Germs that cause illness have always been a part of life. Who among us wants to relinquish our intelligent fencing off of germs? Recently, the global body politic has been infested by a kind of virus. I use the term advisedly, since viruses are generally found to be not-quite alive. But so deep has our mistrust of government and public institutions generally become that we have now elected a majority in government which has no fellow feeling at all. They work only for themselves.

Will it really take AI to call them out? Or is it that each of us has already been infected so that we think only of ourselves as well. One can't legislate morality. That's why we have elections. But we've all been trained now to look out only for number one. Digitally, that makes each of us a zero. When it's a contest and not a community initiative, getting ahead is immoral. Never mind the economic dogma. 

Anyhow, the really fun thing about quantum physics is that you can't remove mind from the equations. We already almost knew that when the first A-bomb was exploded. We knew that relativity, in addition to establishing the speed of light as a constant, also erased the possibility for any actual simultaneity. Emotion is always simultaneous. Bell theorem.
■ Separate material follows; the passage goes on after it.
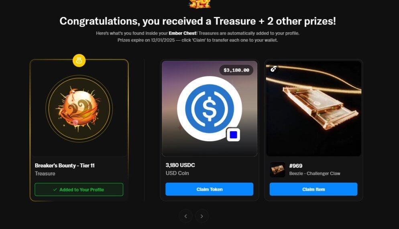Click the Beezle - Challenger Claw collection name
The height and width of the screenshot is (229, 399).
pos(315,173)
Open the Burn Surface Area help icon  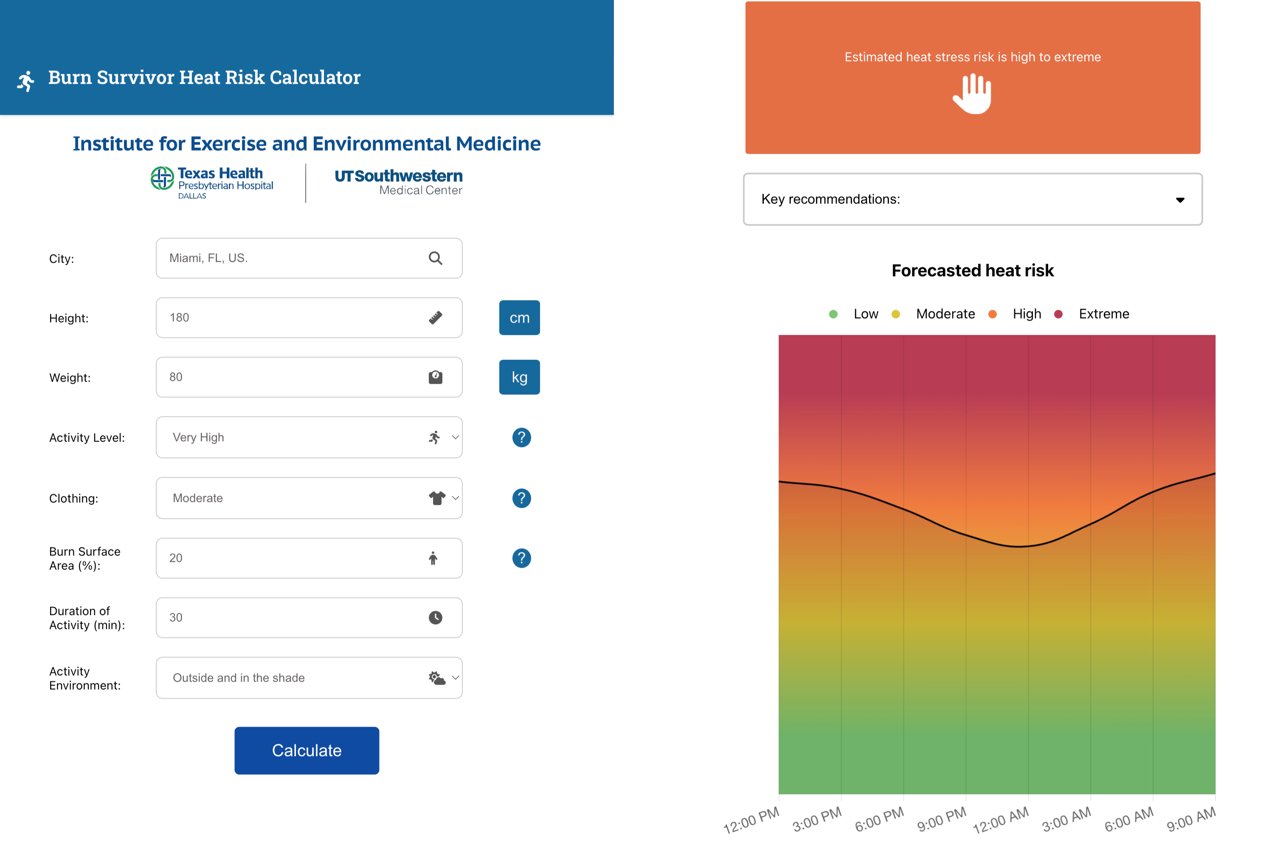tap(521, 558)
And so we discover and name endless so-called particles without even pausing to wonder that they each may be a reflection of the strange community of strong agreement that is science. 

Alas, even that community has lost its trust. All research is motivated research when we stop stopping to smell the roses. At its most basic science was meant to delineate that knowledge upon which we must all agree. Their sin has also been a totalization of knowledge. 

There are just two books which I sorta kinda liked which I could never finish. I know it's a literary sin to say so, but one is Joyce's Ulysses and the other is The Recognitions by William Gaddis. Now my mind has become too weak, but frankly Joyce the man and his oddity slipped through his lyrics, and, well, Gaddis just cuts too close for my comfort. 

Yes indeed it is our craving recognition which is killing us. Along with our hiding of our basic loving nature. The rest is all outcome.